→ **WHAT IS EXPECTED**
Transcribe the following data line by line, without any changes.

[BEGIN AVAILABLE DATA]

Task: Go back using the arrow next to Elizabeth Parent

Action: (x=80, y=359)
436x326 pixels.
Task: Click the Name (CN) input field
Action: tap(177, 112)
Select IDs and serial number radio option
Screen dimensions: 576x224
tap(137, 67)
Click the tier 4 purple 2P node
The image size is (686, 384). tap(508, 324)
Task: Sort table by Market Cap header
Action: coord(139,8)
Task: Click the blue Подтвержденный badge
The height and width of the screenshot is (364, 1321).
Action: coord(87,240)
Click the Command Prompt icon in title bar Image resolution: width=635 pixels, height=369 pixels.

[END AVAILABLE DATA]

→ **REPLY**
Task: Go back using the arrow next to Elizabeth Parent

Action: (x=80, y=359)
436x326 pixels.
Task: Click the Name (CN) input field
Action: tap(177, 112)
Select IDs and serial number radio option
Screen dimensions: 576x224
tap(137, 67)
Click the tier 4 purple 2P node
The image size is (686, 384). tap(508, 324)
Task: Sort table by Market Cap header
Action: coord(139,8)
Task: Click the blue Подтвержденный badge
The height and width of the screenshot is (364, 1321).
Action: coord(87,240)
Click the Command Prompt icon in title bar Image resolution: width=635 pixels, height=369 pixels.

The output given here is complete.